There are three main areas for research:

  • Understanding researchers’ needs: to ensure the service is based on evidenced need, capabilities and limitations, putting big data technologies in the hands of non-technical researchers for the first time.
  • Deriving new open data from closed data: no one has all the data that researchers might find useful. For example, the potentially personally identifiable data about users and usage of legislation.gov.uk cannot be made available as open data but is perfect for processing using existing big data tools; eg to identify clusters in legislation or "recommendations" datasets of "people who read Act A or B also looked at Act Y or Z". The project will look whether it is possible to create new open data sets from this type of closed data.
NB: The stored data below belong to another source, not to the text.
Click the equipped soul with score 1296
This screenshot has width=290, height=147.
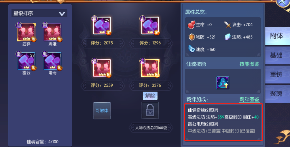pyautogui.click(x=150, y=26)
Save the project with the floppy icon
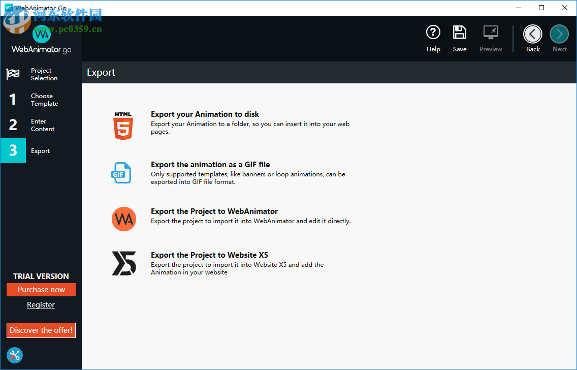 tap(460, 33)
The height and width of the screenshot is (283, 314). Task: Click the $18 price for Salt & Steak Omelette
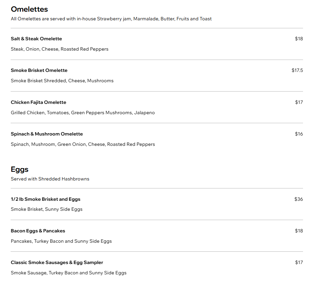coord(299,39)
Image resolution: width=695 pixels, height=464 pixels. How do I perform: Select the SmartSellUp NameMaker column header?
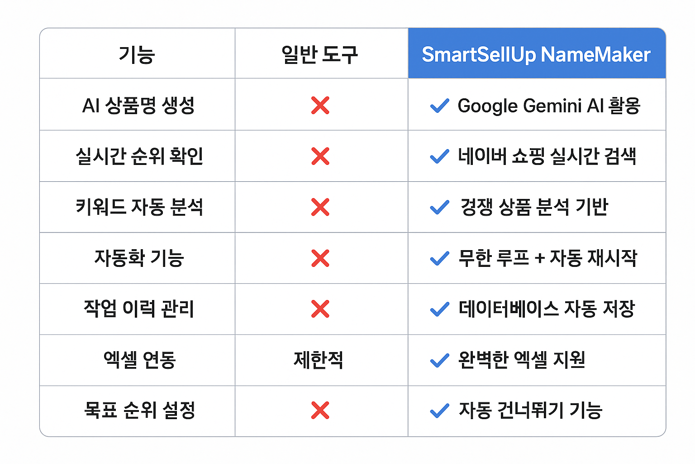[x=536, y=54]
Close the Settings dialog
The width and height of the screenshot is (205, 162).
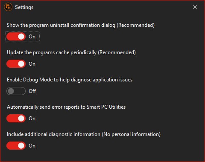tap(195, 7)
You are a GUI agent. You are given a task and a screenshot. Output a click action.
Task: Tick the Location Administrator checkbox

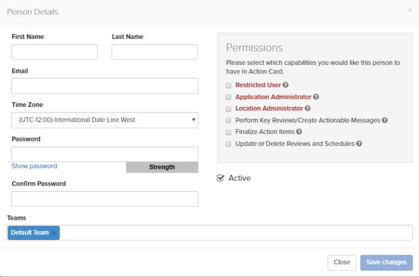[x=228, y=109]
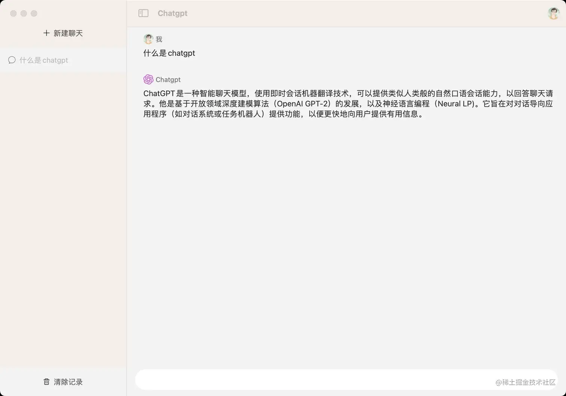Image resolution: width=566 pixels, height=396 pixels.
Task: Click the Chatgpt name label above the reply
Action: point(168,79)
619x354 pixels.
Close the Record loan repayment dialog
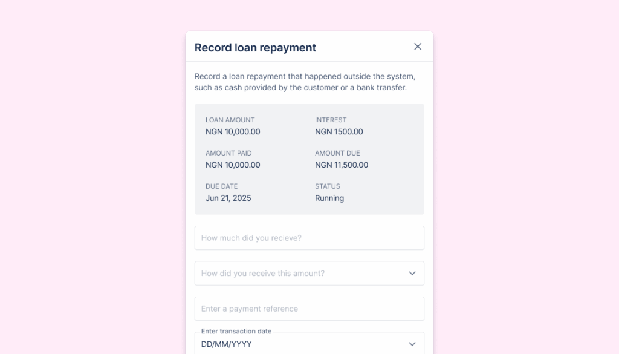point(418,47)

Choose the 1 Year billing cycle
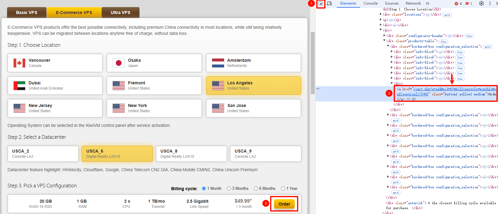click(x=283, y=189)
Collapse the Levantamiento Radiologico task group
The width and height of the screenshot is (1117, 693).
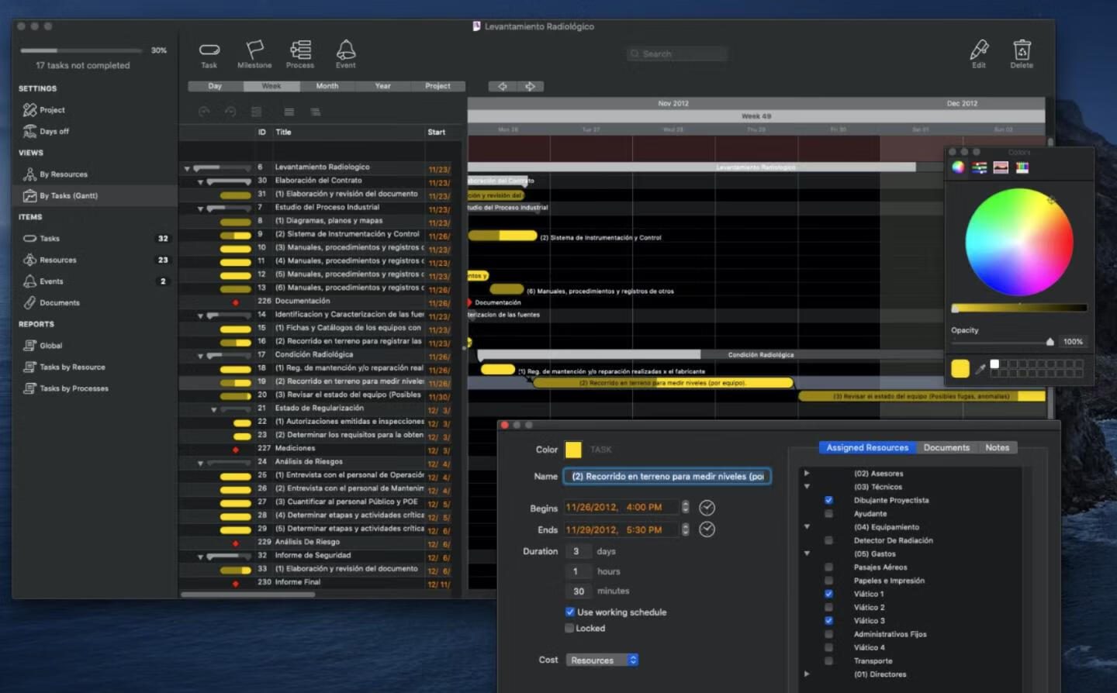pos(187,167)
An N-Grams dataset and appropriate user interface for legislation or related case law, for example, would contain sequences of words/phrases/statistics about their frequency of occurrence per document. N-Grams are useful for research in linguistics or history, and could be used to provide a predictive text feature in a drafting tool for legislation.
  • Pattern language for legislation: We need new ways of codifying and modelling the architecture of the statute book to make it easier to research its entirety using big data technologies. The project will seek to learn from other disciplines, applying the concept of a ‘pattern language’ to legislation. Pattern languages have revolutionised software engineering over the last twenty years and have the potential to do the same for our understanding of the statute book. A pattern language is simply a structured method of describing good design practices, providing a common vocabulary between users and specialists, structured around problems or issues, with a solution. Patterns are not created or invented – they are identified as ‘good design’ based on evidence about how useful and effective they are. Applied to legislation, this might lead to a common vocabulary between the users of legislation and legislative drafters, to identifying useful and effective drafting practices and solutions that deliver good law. This could enable a radically different approach to structuring teaching materials or guidance for legislators.